The Personal Blog of Stephen Sekula

The week in evolution

As I mentioned a few hours ago, this week has seen one great result in the understanding of nature using evolution. The Wall Street Journal also reports on a second discovery: the resurrection, by studying dozens of genes from a variety of species, of an ancient hormone receptor that last existed 450 million years ago [WSJInTheory]. The work, published in “Science”, suggests from the gene lineage that when this chemical first appeared it was co-opted by the existing chemical aldosterone.

Further demonstrating that ID proponents live in a subjective world where good news is bad, and bad news is good, they proclaim that the very fact that anybody is studying the “complex” receptor/hormone system suggests that scientists take “irreducible complexity” seriously, thus lending creedence to their position.
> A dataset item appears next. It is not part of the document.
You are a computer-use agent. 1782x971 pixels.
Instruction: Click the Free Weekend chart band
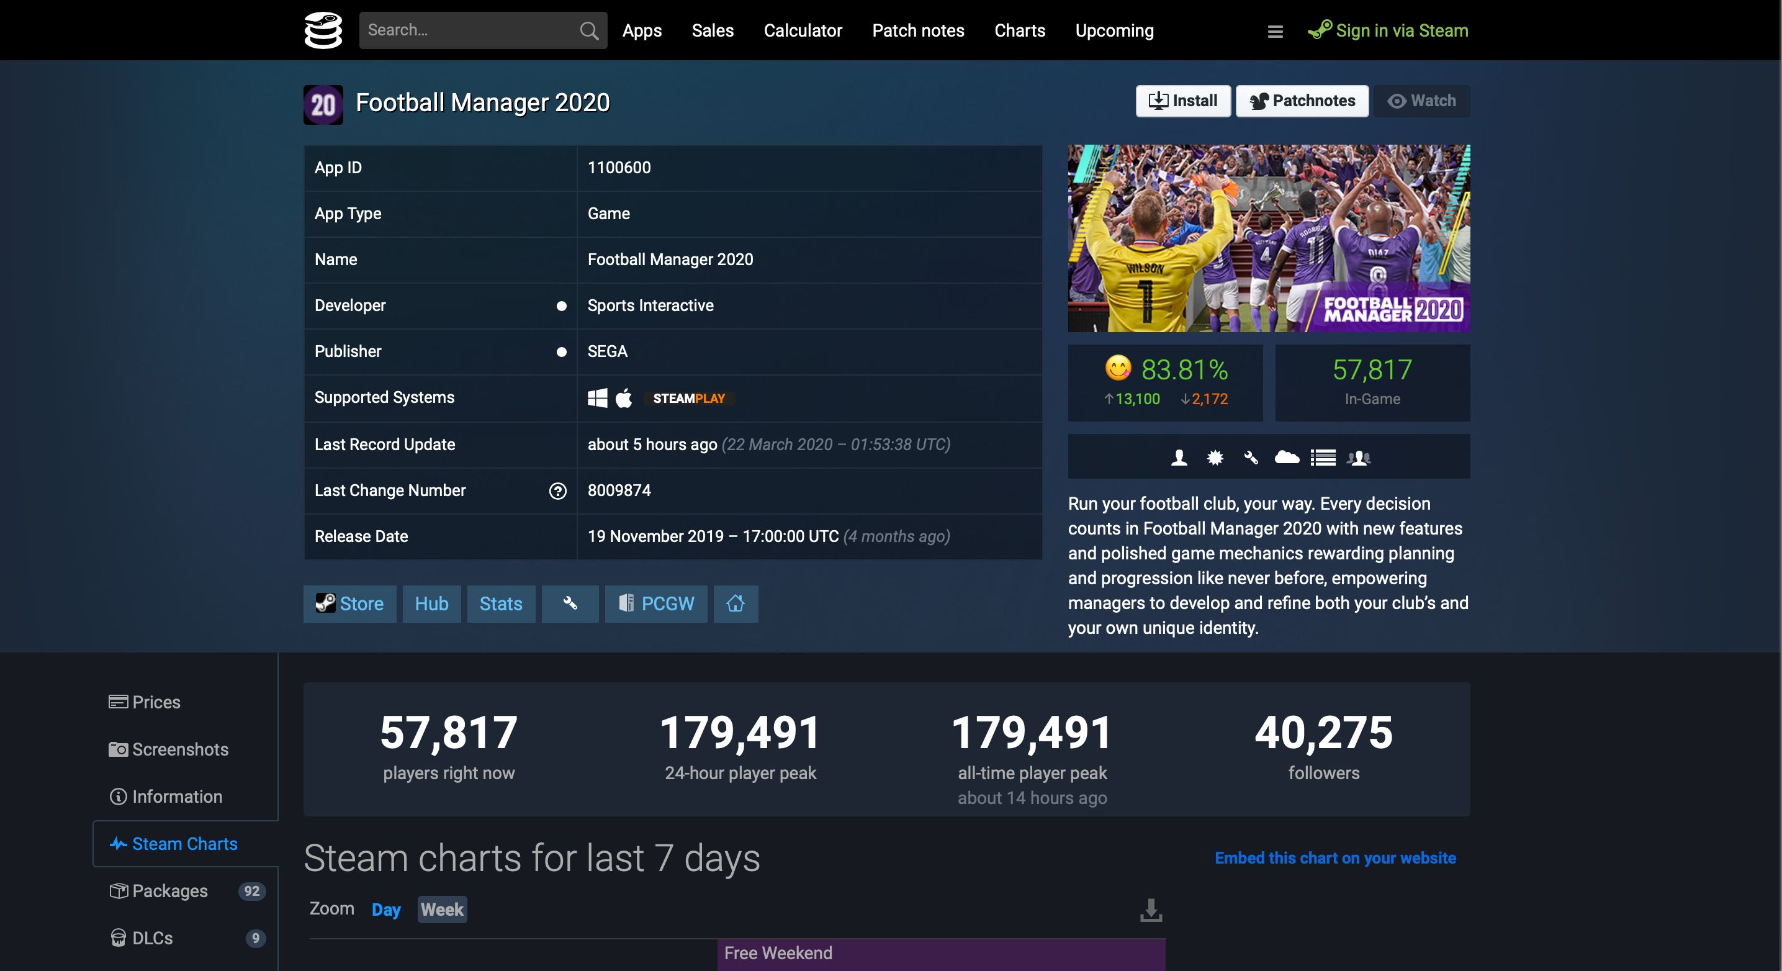[x=941, y=954]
Perhaps instead of using Orwellian double-speak to declare victory when they’ve clearly suffered a scientific blow (the recptor/hormone system was an accident that worked, which is why it stuck around, as opposed to requiring God to make it happen), they should have published refutable papers that demonstrated how this system was irreducibly complex.

Oh, wait, they have an answer for that, too. Steven Meyer was paraphrased as saying that “. . . the hormone-receptor system is not really irreducibly complex.” Ah, good one Steven. You really showed those scientists with that pseudo-scientific sleight-of-hand. Clever. Remember that one when they find out the bacteria flagellum is also an accident that worked really, really well.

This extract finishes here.